**Action item**
Copy out the following excerpt on doing science with limited resources in India word for word, in full.

**Excerpt**
####################

When resources are limited, science gets done via a combination of entrepreneurial instinct, hackers’ habits, and do-it-yourself ethos. Ravi Vijayvargia was appointed as an assistant professor in the biochemistry department at The Maharaja Sayajirao University of Baroda in Gujarat, India, in August 2013 following a rather long, well-resourced postdoctoral stint in well-funded U.S. laboratories. He has applied to the UGC for a grant to support “population screening to determine prevalence of Huntington’s disease in India,” and another as a co-investigator on a collaborative proposal sent to the DBT. As he awaits those funding decisions, he is spending his time researching new ideas, developing new proposals, and helping two graduate students do their dissertation work using resources and facilities found elsewhere in the department.
Many scientists, of course, have worked their way up through this startup stage, within the limitations of the research system, and are well established now. Milind G Watve, now a professor of biology at the Indian Institute of Science Education and Research, Pune, has worked in challenging conditions throughout his career, and has contributed to many fields. Watve believes that research constraints can be good for science. “Constraints force you to explore alternative ways of thinking and sometimes it clicks in a big way,” he says. Just look for interesting, fundamental problems that don’t demand huge resources, he advises. “The only thing needed is open-minded thinking. Material constraints are different from thinking constraints. If you can let loose your imagination, material constraints become minor.”

####################

**Excerpted data**

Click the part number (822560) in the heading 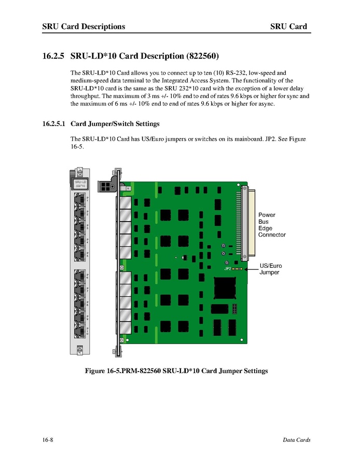click(198, 55)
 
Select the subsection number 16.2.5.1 click(54, 124)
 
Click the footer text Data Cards click(296, 440)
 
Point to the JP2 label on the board click(227, 269)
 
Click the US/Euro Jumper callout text click(271, 269)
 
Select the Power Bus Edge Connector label click(271, 225)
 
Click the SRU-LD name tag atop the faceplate click(79, 183)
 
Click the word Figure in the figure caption click(98, 371)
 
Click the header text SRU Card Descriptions click(84, 26)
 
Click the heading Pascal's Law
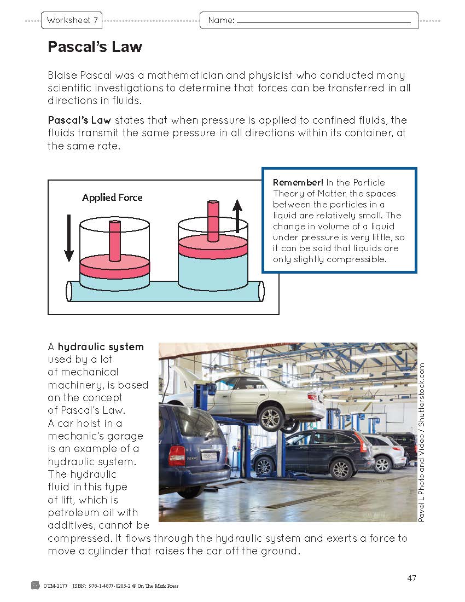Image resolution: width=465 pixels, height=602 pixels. (x=95, y=47)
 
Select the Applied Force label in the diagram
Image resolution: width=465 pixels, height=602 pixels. (x=112, y=198)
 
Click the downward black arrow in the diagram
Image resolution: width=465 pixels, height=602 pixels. (x=69, y=238)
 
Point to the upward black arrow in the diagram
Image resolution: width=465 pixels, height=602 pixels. (x=237, y=216)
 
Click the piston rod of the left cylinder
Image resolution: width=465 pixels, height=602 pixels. (x=115, y=241)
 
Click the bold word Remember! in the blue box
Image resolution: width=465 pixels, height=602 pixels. (x=290, y=183)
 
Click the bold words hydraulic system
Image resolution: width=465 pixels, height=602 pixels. (x=101, y=346)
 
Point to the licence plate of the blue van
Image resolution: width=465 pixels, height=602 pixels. (x=208, y=455)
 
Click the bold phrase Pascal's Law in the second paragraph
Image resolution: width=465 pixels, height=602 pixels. (x=80, y=120)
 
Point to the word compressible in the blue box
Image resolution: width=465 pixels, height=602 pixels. (x=356, y=259)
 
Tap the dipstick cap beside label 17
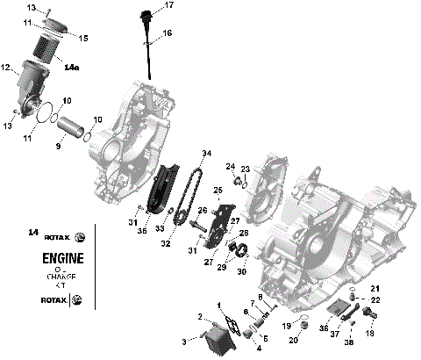(x=145, y=15)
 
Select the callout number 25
(x=218, y=190)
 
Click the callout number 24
(x=231, y=167)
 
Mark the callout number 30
(x=242, y=270)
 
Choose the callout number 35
(x=143, y=232)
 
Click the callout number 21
(x=375, y=290)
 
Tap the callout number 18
(x=369, y=335)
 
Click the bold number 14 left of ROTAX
(x=33, y=233)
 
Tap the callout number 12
(x=5, y=68)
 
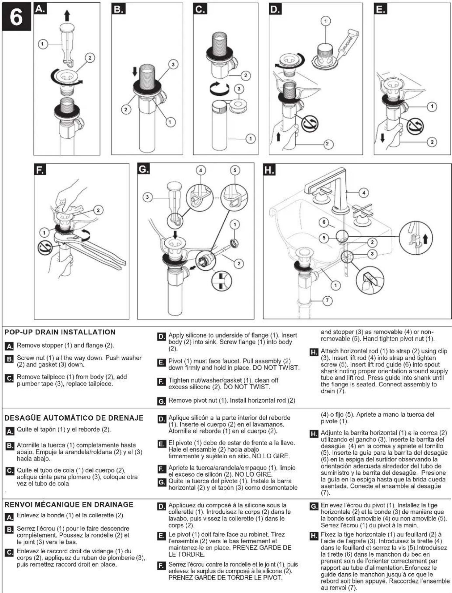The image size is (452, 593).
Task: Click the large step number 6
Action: (16, 16)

####################

**Task solution**
When resources are limited, science gets done via a combination of entrepreneurial instinct, hackers’ habits, and do-it-yourself ethos. Ravi Vijayvargia was appointed as an assistant professor in the biochemistry department at The Maharaja Sayajirao University of Baroda in Gujarat, India, in August 2013 following a rather long, well-resourced postdoctoral stint in well-funded U.S. laboratories. He has applied to the UGC for a grant to support “population screening to determine prevalence of Huntington’s disease in India,” and another as a co-investigator on a collaborative proposal sent to the DBT. As he awaits those funding decisions, he is spending his time researching new ideas, developing new proposals, and helping two graduate students do their dissertation work using resources and facilities found elsewhere in the department.
Many scientists, of course, have worked their way up through this startup stage, within the limitations of the research system, and are well established now. Milind G Watve, now a professor of biology at the Indian Institute of Science Education and Research, Pune, has worked in challenging conditions throughout his career, and has contributed to many fields. Watve believes that research constraints can be good for science. “Constraints force you to explore alternative ways of thinking and sometimes it clicks in a big way,” he says. Just look for interesting, fundamental problems that don’t demand huge resources, he advises. “The only thing needed is open-minded thinking. Material constraints are different from thinking constraints. If you can let loose your imagination, material constraints become minor.”